Records for this exercise below:

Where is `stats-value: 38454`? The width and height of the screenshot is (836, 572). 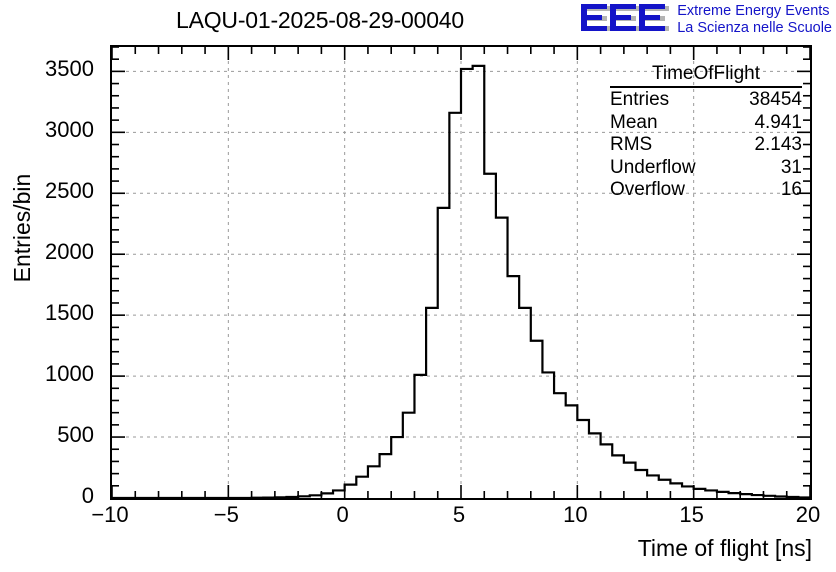 stats-value: 38454 is located at coordinates (776, 100).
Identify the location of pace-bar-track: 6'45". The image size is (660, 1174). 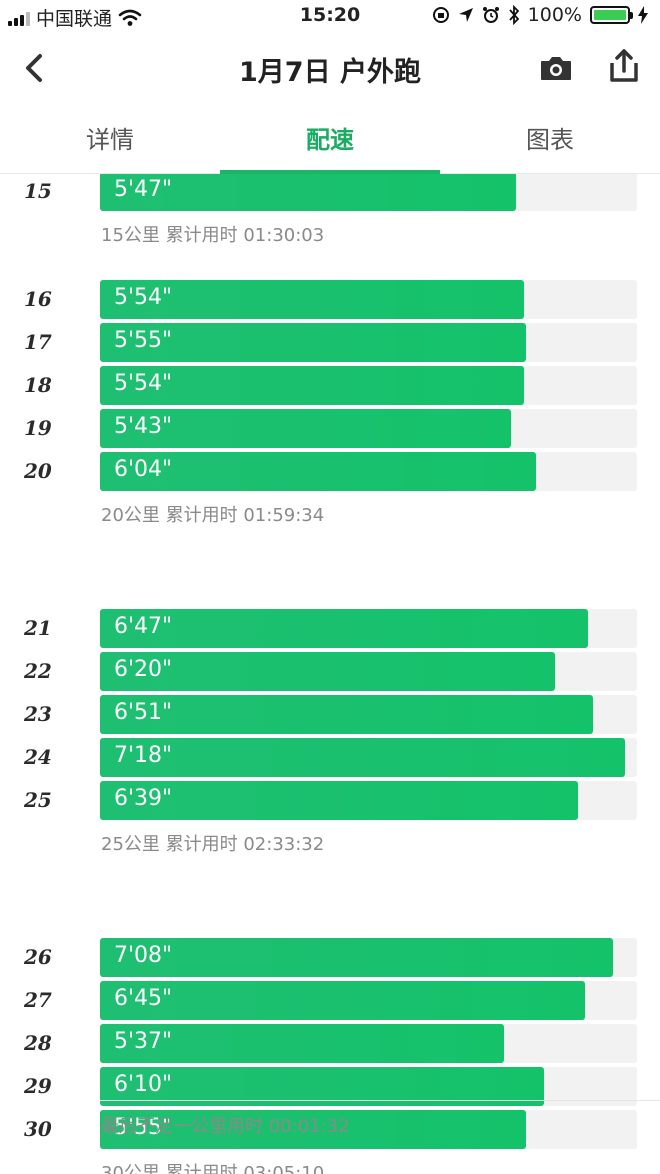
(368, 1000).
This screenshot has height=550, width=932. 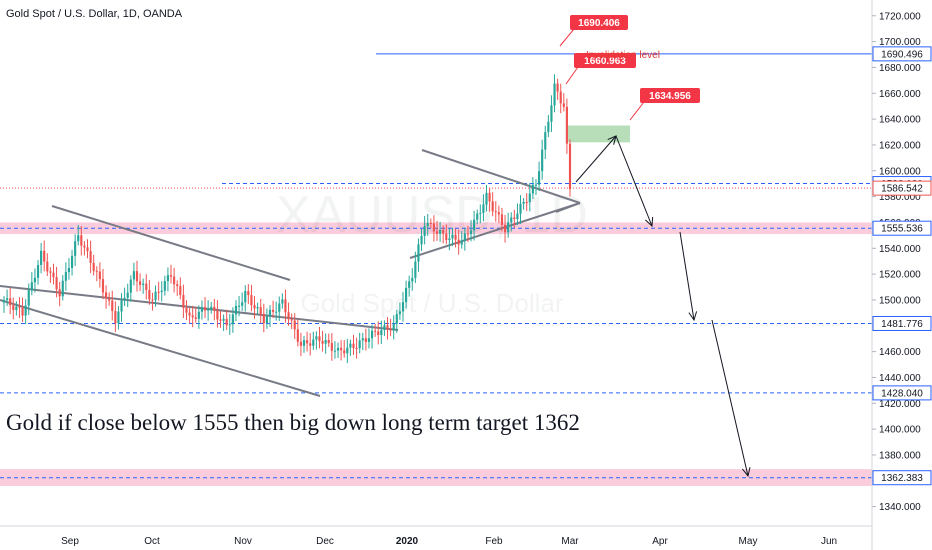 I want to click on y-tick-label-13: 1600.000, so click(x=900, y=172).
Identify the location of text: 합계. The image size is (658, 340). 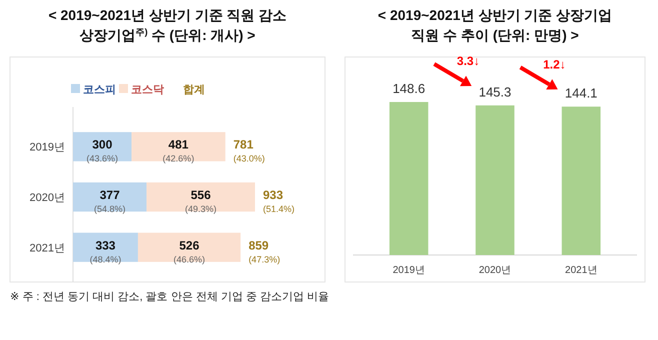
(194, 90).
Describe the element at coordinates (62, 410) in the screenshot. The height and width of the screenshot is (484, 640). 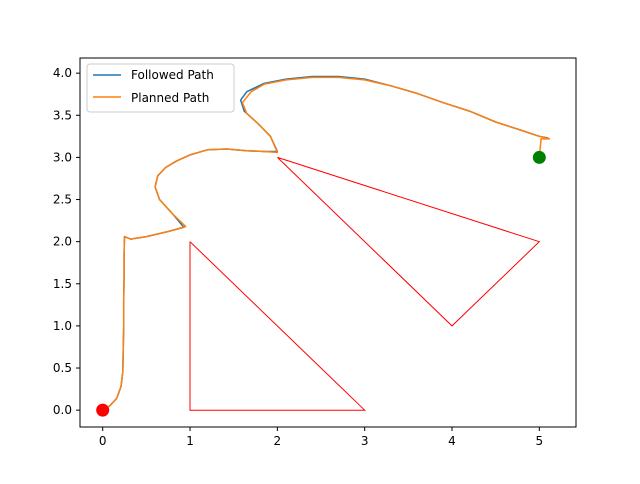
I see `y-tick-label: 0.0` at that location.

End of Records for this exercise.

• [What is needed]
Please lay out the listing from the line containing "Describe the element" through the end of the listing, both ends included, as a two-column CSV with columns request and answer. Give one row per request, put each text in a single quoted field with line breaks turned into spaces, and leave out the pictures.

• [Written reply]
request,answer
"Describe the element at coordinates (62, 410) in the screenshot. The height and width of the screenshot is (484, 640).","I see `y-tick-label: 0.0` at that location."